··· DATA EXCERPTS ···

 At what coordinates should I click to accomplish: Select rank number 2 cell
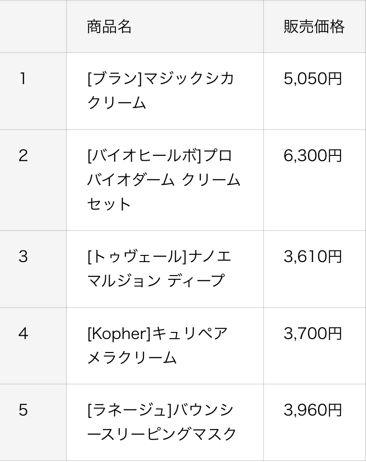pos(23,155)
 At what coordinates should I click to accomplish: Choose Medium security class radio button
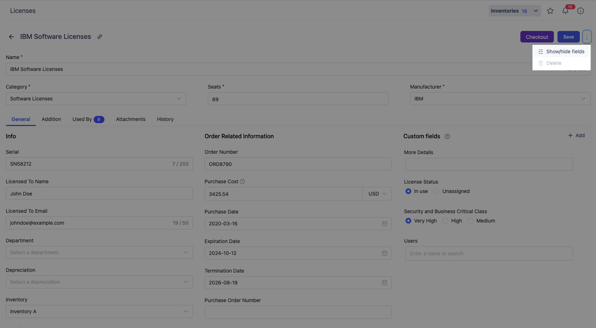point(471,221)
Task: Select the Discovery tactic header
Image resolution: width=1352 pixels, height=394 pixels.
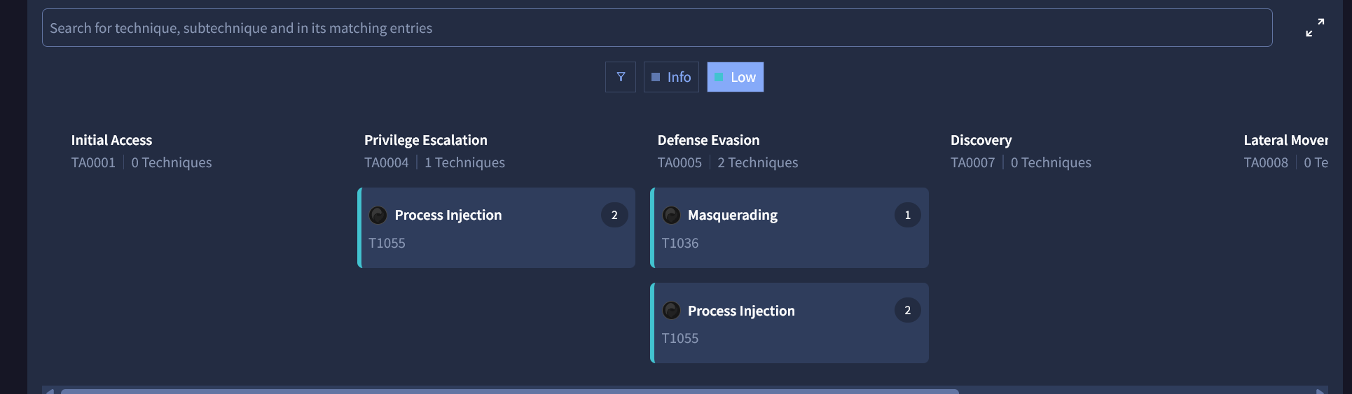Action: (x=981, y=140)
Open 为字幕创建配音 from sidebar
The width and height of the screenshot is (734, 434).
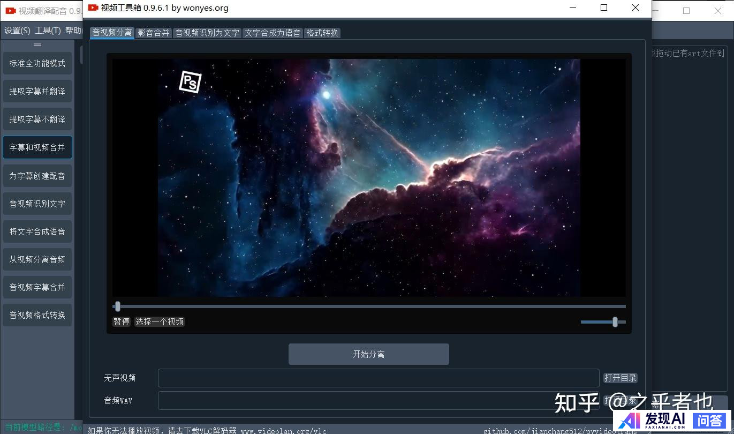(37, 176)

···

■ **WHAT THE TASK REQUIRES**:
Turn the listing above into a numbered list with one line per item. Skip any blank lines and leave out the pictures.

■ **RESULT OF THIS TASK**:
1.  At what coordinates should I click to accomplish: Select rank number 2 cell
2. pos(23,155)
3.  At what coordinates should I click to accomplish: Choose Medium security class radio button
4. point(471,221)
5. Task: Select the Discovery tactic header
6. Image resolution: width=1352 pixels, height=394 pixels.
7. Action: (x=981, y=140)
8. Open 为字幕创建配音 from sidebar
9. The width and height of the screenshot is (734, 434).
10. (37, 176)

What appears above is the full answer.